# [YOUR TASK]
In the data, find the word "coordinates" and copy out every line that has it.

# [INFORMATION SHOWN]
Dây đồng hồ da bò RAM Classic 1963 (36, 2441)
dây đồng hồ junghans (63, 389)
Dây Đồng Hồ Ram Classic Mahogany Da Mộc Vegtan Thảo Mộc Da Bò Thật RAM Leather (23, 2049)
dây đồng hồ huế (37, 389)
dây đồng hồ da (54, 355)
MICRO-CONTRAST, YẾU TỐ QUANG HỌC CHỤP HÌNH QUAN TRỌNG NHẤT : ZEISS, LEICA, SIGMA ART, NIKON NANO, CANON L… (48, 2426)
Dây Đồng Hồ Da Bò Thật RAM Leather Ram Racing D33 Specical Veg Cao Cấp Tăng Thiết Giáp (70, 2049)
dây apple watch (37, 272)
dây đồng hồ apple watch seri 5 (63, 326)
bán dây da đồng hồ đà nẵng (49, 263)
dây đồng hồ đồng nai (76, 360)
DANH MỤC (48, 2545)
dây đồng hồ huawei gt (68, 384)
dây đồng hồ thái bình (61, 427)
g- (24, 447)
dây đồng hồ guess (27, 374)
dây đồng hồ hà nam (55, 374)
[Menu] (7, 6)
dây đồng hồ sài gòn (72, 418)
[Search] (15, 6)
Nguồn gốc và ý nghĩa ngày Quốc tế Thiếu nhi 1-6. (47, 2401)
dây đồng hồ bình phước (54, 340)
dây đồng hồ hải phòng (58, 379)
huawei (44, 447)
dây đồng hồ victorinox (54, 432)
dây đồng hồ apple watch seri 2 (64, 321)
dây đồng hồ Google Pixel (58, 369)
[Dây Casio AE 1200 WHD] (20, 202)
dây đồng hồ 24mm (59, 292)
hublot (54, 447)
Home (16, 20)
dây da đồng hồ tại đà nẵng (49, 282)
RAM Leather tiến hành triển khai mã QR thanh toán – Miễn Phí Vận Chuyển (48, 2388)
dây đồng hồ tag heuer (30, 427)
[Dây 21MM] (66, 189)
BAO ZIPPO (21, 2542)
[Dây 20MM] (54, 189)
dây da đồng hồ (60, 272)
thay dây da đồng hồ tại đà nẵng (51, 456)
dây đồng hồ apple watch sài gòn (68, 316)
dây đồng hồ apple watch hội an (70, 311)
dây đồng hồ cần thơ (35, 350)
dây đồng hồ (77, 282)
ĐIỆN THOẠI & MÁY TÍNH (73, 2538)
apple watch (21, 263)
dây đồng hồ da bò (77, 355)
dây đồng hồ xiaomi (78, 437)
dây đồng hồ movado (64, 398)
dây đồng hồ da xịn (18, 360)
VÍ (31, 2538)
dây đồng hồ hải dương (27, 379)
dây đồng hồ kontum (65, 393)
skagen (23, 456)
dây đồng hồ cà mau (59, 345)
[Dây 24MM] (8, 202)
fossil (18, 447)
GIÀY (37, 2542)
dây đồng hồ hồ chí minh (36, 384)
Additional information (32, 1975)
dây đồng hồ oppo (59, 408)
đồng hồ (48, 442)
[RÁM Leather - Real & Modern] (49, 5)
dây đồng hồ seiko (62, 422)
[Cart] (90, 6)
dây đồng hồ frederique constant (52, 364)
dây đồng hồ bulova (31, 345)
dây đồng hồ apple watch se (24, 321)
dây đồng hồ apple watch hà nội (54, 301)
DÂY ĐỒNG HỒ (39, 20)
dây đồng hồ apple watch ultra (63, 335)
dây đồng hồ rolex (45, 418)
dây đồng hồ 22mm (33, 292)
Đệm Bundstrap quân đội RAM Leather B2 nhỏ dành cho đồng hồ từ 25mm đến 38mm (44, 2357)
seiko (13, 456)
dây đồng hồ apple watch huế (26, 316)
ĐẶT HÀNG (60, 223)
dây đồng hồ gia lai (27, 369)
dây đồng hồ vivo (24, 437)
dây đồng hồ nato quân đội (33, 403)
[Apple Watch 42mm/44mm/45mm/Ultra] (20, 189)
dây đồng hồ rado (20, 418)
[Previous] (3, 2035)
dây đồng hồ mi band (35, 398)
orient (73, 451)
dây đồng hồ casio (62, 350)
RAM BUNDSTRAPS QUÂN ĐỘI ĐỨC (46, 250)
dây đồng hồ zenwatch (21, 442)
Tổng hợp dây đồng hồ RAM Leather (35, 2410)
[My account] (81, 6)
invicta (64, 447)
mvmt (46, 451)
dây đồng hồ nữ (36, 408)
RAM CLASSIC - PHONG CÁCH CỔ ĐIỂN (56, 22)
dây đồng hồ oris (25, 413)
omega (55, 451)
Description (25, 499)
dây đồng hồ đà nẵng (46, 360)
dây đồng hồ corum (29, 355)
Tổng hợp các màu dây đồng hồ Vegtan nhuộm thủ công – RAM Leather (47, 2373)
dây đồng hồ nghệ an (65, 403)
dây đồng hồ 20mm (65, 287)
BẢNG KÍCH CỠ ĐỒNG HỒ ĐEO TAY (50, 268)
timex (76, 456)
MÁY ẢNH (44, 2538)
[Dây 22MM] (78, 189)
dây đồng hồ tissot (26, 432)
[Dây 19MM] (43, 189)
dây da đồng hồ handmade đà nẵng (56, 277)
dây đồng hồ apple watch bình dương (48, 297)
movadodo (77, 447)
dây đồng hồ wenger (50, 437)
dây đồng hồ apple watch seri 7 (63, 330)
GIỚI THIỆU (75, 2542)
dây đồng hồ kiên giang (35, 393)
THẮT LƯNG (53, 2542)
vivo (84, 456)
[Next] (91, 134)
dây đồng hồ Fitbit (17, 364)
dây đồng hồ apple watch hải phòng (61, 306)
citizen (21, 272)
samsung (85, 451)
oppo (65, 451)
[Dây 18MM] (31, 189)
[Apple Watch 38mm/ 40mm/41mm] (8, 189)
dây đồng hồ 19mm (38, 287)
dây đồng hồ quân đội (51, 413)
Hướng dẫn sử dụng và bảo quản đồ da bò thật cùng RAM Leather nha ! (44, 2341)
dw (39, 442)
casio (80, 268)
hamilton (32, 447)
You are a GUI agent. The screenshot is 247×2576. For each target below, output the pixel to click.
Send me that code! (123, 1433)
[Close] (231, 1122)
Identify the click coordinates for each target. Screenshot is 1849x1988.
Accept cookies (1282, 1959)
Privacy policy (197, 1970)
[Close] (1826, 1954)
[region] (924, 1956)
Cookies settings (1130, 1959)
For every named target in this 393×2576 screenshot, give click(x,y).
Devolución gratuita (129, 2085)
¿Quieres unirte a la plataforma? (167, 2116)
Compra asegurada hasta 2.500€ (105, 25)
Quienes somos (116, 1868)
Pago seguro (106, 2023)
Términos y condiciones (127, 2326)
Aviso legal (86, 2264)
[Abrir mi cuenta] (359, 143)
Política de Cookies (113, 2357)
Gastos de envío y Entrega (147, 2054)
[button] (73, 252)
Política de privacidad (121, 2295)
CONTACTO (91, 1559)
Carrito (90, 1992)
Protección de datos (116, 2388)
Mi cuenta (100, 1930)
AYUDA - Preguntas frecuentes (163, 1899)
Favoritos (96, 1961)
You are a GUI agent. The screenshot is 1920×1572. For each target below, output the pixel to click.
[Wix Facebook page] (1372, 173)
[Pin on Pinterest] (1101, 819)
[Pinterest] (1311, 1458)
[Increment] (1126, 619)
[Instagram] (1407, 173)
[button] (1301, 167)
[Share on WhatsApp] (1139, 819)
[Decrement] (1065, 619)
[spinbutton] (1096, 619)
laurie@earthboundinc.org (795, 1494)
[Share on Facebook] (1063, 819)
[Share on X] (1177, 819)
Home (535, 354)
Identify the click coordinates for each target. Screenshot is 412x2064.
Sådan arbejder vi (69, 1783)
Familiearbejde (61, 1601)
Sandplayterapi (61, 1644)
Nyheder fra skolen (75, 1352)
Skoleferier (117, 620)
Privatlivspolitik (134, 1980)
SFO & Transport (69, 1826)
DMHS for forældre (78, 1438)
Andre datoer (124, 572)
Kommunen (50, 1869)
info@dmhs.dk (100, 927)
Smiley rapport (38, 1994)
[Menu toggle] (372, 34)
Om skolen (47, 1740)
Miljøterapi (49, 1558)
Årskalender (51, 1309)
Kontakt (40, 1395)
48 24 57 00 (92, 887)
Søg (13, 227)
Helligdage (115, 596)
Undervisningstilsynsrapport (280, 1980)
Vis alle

# [RESPONSE]
Identify the click coordinates for each target. Screenshot is 1849x1988.
Identify the click coordinates for each target. Screenshot is 412x2064.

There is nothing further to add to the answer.